__TEXT SEGMENT__.
|---|

So I've been thinking.
It's pretty much agreed upon that any data is 2-3 weeks behind simply because of natural viral behavior.
With that in mind, I'm gonna hit you with some anecdotal evidence. I'm more of a data guy and I'm open to being wrong, but here goes.
We saw the blazing inferno of out of control outbreak in late March going into early April, The evidence tells us those contractions were happening in late February and early March.
Late February and early March, I was riding the subway almost every day, right up through March 9th which was my last day at work. That day, March 9th, I was out from 10-8 and rode the subway three different times. Liverpool had a match March 5th. I stood shoulder to shoulder in a pub watching that match and took the 7 train though Flushing, Corona, and Elmhurst there and back. During that train ride, I shook hands with a homeless person. The details of that story, I will leave alone so I don't detail myself, but I'm serious. It's amazing what we did when things were normal. I know for a fact that now several of my students have had it and been symptomatic.
I was exposed to this. There's no other possibility in my mind. Which leaves three outcomes:
1) I'm Superman. I get exposed to illnesses and don't contract them.
2) I was completely asymptomatic.
3) I never contracted it.
I don't think I'm Superman, so let's consider these last two. If I was asymptomatic, then so was everyone in my house. If I got it, they got it. We're in constant close contact and the time I would have had it and would have been spreading it was before we were paying particular attention to it, which I think is the case for most. Possible? Yes. This would lead me to believe that an asymptomatic state is even more common than we think, in which case, we need a ballpark number and we need to figure out what the immunity implications are.
As far as not contracting it, that's also possible. This is the way I'm leaning, because I know my body, but again, anecdotal evidence. Take it with a grain of salt. The only thing I do particularly special is I wash my hands until they break out, I don't leave the house without two bottles of hand sanitizer (which I deployed immediately after meeting my friend on the train), and I haven't touched a doorknob since about 2003. This would tell me, and I think this is true, that there are ways to live your life safely and not get it. I'm not downplaying the threat, but this isn't jumping off the walls. It isn't flying through the air defying gravity, and it isn't growing legs and chasing you.
My point with all this is that I'm convinced there's a way forward in terms of managing this that isn't quarantine. We gotta put our heads together, listen to the experts, and figure out what's relatively safe.
Then we can respond to that economically. If my third outcome is true, we should be making sanitizer and disinfectant until we have enough to fill MSG and then we make more. That's production. Those are new jobs.

|---|

__MATERIAL SHOWN__.
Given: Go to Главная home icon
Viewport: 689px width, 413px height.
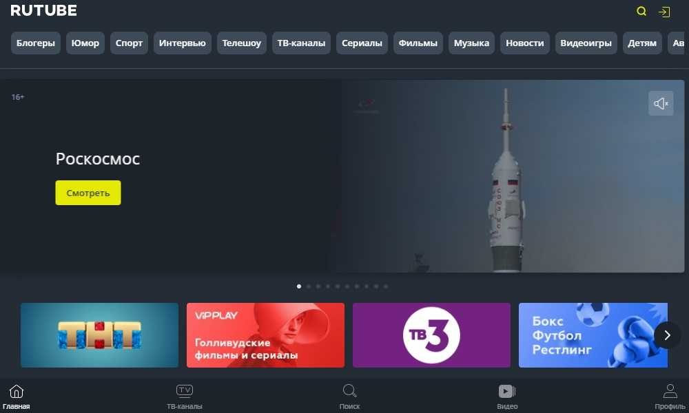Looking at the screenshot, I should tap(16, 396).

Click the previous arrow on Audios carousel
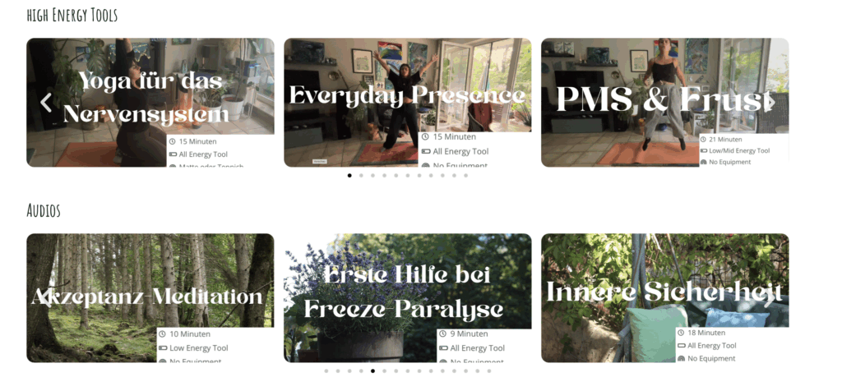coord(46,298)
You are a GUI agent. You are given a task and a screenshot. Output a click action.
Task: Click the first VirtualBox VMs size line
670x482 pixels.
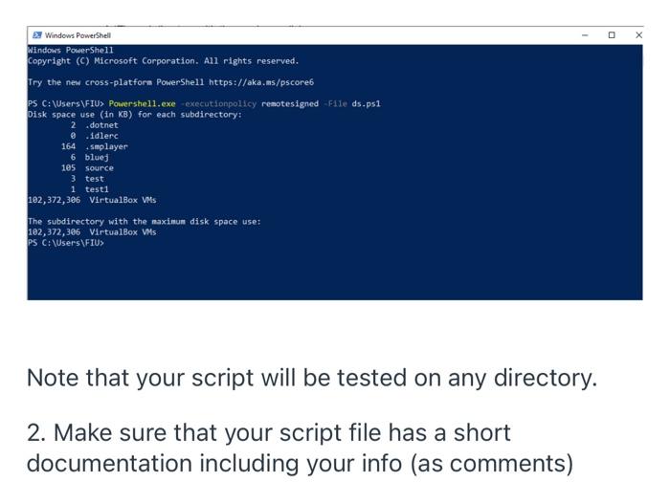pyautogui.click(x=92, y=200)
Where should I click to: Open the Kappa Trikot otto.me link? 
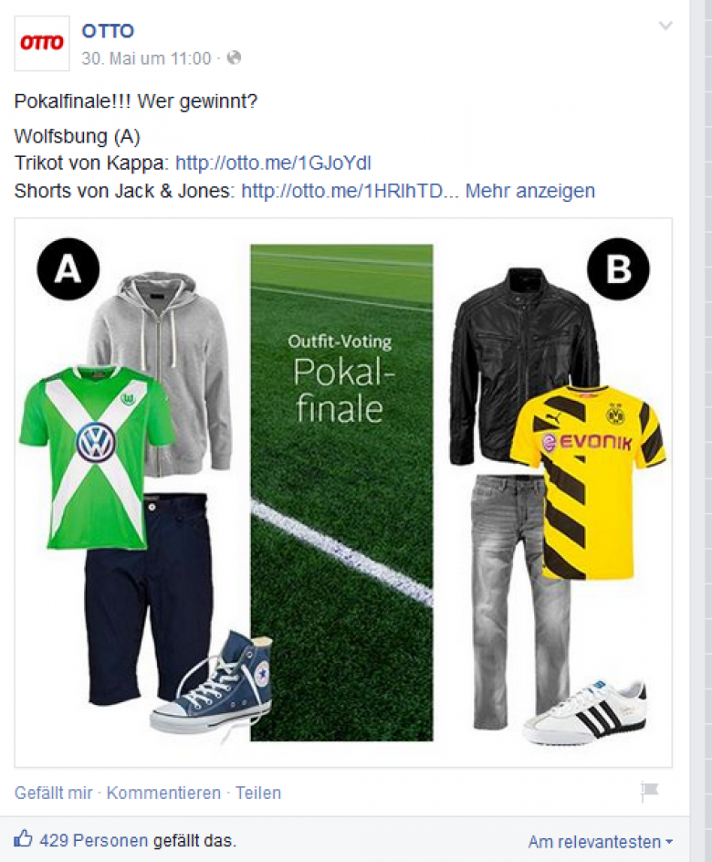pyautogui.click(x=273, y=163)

|---|

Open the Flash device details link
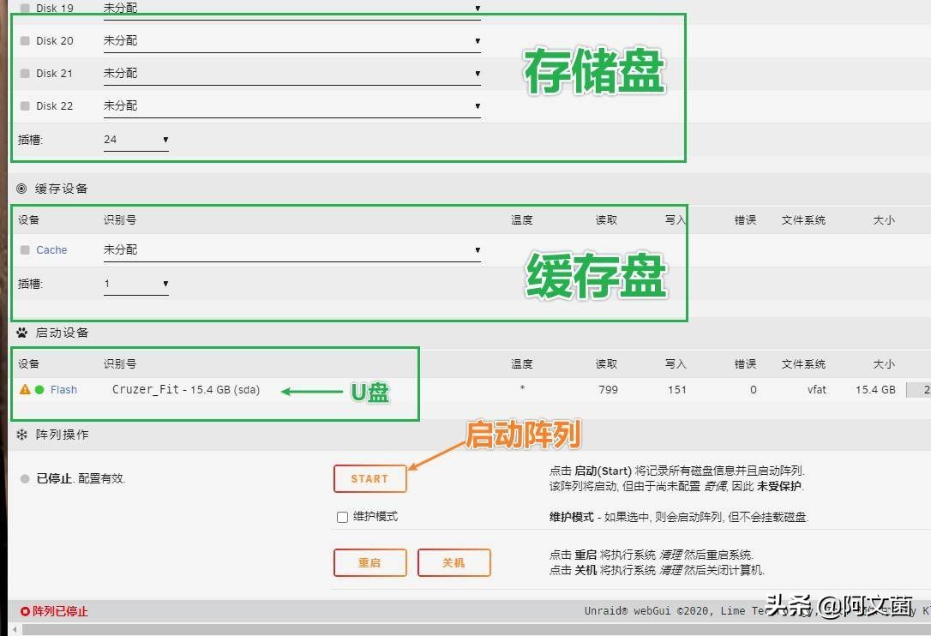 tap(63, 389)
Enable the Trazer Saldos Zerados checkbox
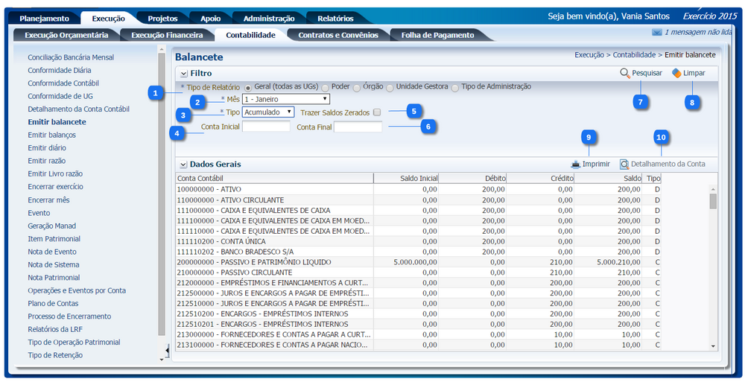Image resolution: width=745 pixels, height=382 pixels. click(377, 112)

|---|

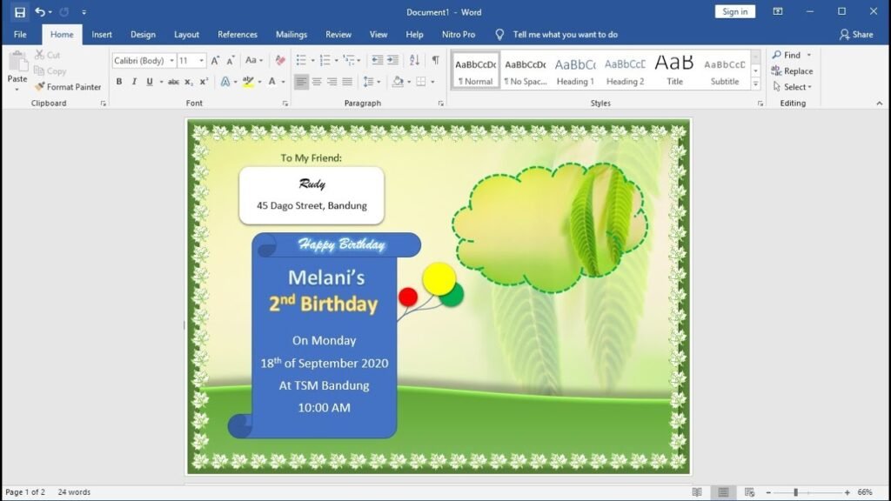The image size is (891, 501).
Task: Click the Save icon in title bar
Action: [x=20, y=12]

|---|

__WHAT IS REQUIRED__.
Retype the passage of the piece on possible virus exposure from "I was exposed" to "was completely asymptomatic.", with no changes.

__RESPONSE TO THIS TASK__.
I was exposed to this. There's no other possibility in my mind. Which leaves three outcomes:
1) I'm Superman. I get exposed to illnesses and don't contract them.
2) I was completely asymptomatic.